Sixty years ago, millions of American men and women were deeply involved in the most massive military conflict in history.
From the United States alone, more than 400,000 people gave their lives in the conflict, and now they are all being recognized with a national memorial in Washington, D.C.
"All I can say is it's been a long time coming. Everybody should be appreciated," said Ray Rock.
Rock gave up more than five years of his life fighting for the country in the pacific. He says the memorial is long overdue, and is bothered by the fact that many vets did not live long enough to see its completion, a sentiment that many in the World War II generation share.
"Well, it's too late for those who already left us, but I'm glad we have it today, at least, it seemed like a long time coming," said Harold Bulmer, who fought from Normandy until the end of the war.

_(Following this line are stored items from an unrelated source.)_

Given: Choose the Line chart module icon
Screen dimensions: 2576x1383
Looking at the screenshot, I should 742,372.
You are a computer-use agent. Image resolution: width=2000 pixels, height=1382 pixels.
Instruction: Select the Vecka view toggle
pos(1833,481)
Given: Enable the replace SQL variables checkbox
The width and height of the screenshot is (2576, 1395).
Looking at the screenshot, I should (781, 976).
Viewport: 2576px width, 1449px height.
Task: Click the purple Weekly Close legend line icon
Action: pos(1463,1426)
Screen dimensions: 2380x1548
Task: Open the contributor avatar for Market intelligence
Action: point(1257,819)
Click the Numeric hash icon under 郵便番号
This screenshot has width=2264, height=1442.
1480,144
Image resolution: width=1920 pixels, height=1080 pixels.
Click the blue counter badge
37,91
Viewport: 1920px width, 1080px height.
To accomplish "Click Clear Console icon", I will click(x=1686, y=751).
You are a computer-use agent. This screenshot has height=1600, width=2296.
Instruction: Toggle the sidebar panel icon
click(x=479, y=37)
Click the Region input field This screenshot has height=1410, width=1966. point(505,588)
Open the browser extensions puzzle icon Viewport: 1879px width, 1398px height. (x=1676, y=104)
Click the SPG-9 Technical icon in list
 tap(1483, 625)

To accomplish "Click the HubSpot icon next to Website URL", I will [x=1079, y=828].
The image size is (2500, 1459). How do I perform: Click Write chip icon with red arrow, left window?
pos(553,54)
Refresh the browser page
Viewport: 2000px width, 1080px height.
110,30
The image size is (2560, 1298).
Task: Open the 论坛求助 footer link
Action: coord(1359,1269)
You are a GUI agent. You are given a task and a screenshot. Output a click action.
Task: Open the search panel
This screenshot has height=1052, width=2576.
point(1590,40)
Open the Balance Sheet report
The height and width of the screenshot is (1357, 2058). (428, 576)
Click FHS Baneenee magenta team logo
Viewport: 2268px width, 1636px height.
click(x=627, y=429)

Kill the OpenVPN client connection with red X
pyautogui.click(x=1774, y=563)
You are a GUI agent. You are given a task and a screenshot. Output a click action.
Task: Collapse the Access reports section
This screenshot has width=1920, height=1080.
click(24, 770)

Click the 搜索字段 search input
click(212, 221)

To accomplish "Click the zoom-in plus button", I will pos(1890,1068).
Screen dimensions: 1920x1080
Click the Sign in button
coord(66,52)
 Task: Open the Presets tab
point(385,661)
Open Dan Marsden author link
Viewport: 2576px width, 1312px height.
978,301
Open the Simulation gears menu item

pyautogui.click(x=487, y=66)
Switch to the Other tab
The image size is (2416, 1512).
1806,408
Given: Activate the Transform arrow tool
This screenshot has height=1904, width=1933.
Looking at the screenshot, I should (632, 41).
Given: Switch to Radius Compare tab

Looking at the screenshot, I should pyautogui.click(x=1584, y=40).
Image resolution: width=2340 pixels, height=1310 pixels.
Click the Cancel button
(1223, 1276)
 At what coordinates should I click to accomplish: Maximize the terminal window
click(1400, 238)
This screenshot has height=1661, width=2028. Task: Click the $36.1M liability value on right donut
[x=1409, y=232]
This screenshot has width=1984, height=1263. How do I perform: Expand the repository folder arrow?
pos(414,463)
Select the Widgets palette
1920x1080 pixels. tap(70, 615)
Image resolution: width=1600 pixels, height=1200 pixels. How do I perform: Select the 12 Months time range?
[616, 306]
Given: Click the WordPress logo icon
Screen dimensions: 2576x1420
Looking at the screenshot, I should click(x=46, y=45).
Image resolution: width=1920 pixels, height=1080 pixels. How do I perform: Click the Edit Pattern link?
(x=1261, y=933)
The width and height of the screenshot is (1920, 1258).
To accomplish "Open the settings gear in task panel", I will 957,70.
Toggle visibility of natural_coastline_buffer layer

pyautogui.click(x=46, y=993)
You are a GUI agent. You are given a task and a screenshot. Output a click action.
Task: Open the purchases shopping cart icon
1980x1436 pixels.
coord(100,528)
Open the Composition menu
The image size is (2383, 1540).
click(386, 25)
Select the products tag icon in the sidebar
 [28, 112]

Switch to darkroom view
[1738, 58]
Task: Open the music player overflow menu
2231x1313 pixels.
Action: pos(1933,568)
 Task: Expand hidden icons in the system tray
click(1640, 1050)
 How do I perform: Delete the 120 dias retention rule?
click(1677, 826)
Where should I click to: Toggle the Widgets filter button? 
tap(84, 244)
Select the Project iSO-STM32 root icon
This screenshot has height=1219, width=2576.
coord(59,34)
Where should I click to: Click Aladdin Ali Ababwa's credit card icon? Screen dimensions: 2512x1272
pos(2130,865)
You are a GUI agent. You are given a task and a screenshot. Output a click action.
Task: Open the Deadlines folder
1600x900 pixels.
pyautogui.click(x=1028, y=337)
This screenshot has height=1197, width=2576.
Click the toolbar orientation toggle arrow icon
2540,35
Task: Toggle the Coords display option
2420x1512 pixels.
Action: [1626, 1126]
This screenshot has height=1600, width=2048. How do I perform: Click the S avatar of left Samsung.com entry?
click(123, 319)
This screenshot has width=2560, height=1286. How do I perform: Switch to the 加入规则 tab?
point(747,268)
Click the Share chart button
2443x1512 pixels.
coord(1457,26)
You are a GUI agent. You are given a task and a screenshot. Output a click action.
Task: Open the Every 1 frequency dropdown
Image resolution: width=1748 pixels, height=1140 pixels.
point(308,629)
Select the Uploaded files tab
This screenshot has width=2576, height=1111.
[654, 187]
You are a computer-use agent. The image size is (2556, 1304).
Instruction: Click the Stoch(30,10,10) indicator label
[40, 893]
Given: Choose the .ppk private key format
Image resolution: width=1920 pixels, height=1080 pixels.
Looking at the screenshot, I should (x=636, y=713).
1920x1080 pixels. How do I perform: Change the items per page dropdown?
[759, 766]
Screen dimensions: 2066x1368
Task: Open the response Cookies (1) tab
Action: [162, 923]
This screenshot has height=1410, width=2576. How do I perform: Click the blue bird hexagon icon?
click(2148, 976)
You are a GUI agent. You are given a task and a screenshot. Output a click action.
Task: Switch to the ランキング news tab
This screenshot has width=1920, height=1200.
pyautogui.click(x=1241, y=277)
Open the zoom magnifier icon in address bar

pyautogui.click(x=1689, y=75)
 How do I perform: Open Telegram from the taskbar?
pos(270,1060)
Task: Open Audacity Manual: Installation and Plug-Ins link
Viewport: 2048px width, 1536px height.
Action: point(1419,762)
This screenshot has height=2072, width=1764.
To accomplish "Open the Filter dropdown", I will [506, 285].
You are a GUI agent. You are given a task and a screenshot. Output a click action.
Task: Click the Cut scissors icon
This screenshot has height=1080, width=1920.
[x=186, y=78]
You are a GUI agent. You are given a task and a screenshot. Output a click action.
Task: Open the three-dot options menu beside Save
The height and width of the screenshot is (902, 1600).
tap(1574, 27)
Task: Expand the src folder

Bulmer says he plans on visiting the memorial in Washington this summer when he hopes the crowds will be a little smaller.
Other vets like Andrew Hettinga are focused more on memorials here in central Wisconsin like the granite monument outside the Marathon County Courthouse.
"All the people that were killed in WWII in Marathon County is on there," said Hettinga.
Albeit small, Hettinga calls the Marathon County monument beautiful, and is hoping to raise enough money to have it moved away from the street and closer to the battle of the bulge monument, also situated outside the courthouse to make the whole area safer for pedestrians.